Editorial da Edição de Natal 2014

Editorial da Edição de Natal 2014

Como se isto fosse um carro

Mais uma edição de Natal, onde procuramos apontar os faróis ao positivo e à esperança. Porque travagens, acidentes e derrapagens já todos conhecem por outras vias, a maioria com vítimas aumentadas pela exploração mórbida da curiosidade alheia. Dispensamos, mesmo sabendo o risco de desapontar algum leitor ávido de mais umas linhas sobre a desgraça que por aí grassa.
No final de um ano de depósitos vazios e em constante marcha-atrás, em que quase se esgotou a palavra “crise”, em que descremos de pessoas e instituições em que era suposto confiarmos, em que os horizontes sombrios teimam em adensar-se no pára-brisas, é importante ter janelas e portas abertas à possibilidade do amanhã. A esperança e a fé terão de continuar a ser o motor da construção do futuro que se deseja mais humano, justo e, consequentemente, mais feliz.
Falta a outra virtude, a caridade. Essa terá de ser o óleo que lubrifica o rolar quotidiano. Nesse sentido, é importante não a deixarmos em ponto-morto, após as fugazes campanhas natalícias de comércio solidário.

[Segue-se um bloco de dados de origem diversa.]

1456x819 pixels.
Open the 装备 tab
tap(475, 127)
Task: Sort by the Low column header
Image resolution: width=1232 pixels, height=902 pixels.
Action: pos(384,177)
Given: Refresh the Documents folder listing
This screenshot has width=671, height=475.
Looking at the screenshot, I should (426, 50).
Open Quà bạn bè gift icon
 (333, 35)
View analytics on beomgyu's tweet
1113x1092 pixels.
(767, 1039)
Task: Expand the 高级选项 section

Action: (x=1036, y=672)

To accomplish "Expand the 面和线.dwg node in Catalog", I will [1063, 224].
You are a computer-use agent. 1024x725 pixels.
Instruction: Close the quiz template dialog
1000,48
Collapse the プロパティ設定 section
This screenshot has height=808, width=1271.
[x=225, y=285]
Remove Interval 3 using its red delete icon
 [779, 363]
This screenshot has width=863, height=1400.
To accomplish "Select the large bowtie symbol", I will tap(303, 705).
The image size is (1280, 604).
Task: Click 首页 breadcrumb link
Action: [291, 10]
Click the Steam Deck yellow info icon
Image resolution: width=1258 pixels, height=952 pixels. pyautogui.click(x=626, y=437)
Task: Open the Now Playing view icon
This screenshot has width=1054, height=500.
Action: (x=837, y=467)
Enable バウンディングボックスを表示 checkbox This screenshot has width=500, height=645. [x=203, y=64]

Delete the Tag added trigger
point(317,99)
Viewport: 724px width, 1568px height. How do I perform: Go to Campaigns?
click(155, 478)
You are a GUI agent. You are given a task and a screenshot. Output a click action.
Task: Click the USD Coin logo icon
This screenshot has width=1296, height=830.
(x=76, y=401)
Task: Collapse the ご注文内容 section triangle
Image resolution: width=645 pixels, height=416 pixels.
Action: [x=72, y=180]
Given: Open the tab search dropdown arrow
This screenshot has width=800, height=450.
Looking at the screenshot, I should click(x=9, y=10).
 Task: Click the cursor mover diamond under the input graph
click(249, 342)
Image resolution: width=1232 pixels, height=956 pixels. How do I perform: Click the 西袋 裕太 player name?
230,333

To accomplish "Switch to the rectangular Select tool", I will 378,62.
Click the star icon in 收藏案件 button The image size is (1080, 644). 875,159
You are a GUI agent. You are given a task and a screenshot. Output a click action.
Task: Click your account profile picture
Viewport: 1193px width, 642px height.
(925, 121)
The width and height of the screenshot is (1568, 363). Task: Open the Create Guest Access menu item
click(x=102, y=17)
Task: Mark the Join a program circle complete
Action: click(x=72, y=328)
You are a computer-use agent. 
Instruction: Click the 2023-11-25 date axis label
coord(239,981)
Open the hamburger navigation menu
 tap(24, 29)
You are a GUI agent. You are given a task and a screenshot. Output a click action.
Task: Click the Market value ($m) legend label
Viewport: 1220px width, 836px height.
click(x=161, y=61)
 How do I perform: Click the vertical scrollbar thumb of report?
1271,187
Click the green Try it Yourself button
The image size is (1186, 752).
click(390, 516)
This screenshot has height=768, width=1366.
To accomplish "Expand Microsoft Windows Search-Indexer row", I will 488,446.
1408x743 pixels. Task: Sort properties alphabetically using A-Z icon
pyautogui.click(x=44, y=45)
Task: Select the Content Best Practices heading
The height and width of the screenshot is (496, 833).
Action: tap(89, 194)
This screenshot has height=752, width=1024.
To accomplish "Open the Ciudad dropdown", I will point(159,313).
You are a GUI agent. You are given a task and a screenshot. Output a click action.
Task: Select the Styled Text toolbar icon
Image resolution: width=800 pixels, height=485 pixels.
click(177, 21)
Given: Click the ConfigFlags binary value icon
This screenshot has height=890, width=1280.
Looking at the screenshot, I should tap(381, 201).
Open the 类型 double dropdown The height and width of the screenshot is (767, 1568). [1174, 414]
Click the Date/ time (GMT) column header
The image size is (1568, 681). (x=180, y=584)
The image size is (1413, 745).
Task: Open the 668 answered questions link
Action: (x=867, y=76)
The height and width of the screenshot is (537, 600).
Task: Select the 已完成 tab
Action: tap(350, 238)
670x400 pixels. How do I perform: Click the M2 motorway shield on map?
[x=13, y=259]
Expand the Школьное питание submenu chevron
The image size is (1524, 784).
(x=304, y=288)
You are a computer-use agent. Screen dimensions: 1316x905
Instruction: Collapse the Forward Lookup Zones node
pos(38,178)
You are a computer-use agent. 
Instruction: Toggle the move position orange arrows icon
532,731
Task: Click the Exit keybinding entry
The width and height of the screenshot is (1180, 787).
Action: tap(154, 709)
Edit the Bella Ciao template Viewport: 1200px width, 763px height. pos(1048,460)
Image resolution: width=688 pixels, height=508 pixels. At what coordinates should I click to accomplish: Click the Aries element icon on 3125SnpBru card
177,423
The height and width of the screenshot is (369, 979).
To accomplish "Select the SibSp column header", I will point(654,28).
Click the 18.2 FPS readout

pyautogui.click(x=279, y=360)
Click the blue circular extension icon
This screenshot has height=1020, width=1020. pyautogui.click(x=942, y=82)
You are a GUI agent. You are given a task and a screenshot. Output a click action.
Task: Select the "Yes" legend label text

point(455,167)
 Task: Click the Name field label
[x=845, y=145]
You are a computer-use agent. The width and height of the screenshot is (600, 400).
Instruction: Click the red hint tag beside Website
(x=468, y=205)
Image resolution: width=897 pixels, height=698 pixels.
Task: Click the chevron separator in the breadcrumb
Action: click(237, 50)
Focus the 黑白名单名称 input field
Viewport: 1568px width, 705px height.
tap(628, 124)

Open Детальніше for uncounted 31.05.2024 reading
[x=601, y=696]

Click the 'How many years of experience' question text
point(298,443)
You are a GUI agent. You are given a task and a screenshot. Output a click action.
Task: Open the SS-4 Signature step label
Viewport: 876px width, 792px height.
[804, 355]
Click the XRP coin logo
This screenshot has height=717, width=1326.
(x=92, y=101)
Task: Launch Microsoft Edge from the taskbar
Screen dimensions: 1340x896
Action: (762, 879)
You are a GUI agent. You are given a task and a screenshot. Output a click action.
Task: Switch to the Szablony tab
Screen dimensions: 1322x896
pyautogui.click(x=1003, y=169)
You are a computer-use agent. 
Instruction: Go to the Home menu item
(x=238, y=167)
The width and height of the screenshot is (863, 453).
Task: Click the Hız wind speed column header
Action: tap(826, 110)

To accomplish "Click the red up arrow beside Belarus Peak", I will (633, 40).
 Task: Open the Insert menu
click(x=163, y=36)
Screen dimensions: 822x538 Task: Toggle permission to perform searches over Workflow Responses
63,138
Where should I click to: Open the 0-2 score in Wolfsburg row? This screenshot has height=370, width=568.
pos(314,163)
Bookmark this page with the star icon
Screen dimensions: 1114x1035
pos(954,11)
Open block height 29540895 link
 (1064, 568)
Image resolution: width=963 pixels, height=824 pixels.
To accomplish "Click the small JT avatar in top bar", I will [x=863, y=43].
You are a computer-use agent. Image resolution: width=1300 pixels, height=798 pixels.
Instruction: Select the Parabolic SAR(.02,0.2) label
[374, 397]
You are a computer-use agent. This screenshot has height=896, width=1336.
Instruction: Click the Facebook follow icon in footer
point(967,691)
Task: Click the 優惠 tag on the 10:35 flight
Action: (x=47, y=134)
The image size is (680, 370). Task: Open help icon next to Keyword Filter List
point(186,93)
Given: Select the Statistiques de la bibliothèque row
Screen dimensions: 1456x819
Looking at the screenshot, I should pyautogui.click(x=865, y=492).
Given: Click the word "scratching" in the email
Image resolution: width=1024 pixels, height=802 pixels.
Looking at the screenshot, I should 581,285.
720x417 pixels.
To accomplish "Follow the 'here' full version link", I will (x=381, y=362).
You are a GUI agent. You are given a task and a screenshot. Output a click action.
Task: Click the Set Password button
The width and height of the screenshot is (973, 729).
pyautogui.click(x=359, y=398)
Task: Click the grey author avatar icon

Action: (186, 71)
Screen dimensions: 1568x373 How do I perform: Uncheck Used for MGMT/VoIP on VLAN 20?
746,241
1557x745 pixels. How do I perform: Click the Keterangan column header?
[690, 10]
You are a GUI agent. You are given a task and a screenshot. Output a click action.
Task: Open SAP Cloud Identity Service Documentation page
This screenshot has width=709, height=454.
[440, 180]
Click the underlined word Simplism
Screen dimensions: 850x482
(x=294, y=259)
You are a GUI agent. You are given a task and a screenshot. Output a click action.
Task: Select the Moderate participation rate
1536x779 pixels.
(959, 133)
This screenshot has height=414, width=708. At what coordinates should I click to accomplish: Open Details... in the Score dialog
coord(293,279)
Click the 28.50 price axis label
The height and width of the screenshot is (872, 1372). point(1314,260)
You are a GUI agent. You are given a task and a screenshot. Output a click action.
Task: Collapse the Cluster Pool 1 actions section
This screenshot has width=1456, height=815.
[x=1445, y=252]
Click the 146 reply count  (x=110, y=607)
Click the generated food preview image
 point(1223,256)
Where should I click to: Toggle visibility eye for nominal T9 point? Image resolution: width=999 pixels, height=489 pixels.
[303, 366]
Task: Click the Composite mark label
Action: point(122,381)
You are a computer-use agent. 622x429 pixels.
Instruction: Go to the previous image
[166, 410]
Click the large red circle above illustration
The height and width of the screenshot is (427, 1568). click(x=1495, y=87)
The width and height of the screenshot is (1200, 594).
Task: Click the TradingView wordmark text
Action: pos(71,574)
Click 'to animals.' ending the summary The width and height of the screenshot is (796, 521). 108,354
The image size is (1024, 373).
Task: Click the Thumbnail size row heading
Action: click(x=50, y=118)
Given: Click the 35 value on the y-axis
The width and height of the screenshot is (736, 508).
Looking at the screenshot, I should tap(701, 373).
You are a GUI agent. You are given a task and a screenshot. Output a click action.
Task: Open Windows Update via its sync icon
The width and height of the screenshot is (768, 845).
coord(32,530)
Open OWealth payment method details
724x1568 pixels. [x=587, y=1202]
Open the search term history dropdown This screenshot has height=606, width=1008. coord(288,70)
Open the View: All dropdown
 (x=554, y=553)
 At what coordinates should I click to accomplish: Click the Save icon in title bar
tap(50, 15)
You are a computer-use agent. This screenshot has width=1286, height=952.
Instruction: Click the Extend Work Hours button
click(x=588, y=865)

Porque a caridade não é dar esmolas, mas amar a cada momento quem nos acompanha no caminho ou, mesmo, quem segue em contra-mão.
Isto poderá parecer “moralista”, mas, olhando as entrelinhas desta edição, facilmente aparece concretizado. Além disso, escrevemos sobre os valores em que acreditamos e queremos viver. E isso, nos dias que correm, começa a fazer falta como a gasolina para a combustão.
Aos leitores, um Santo Natal e bom arranque neste novo 2015!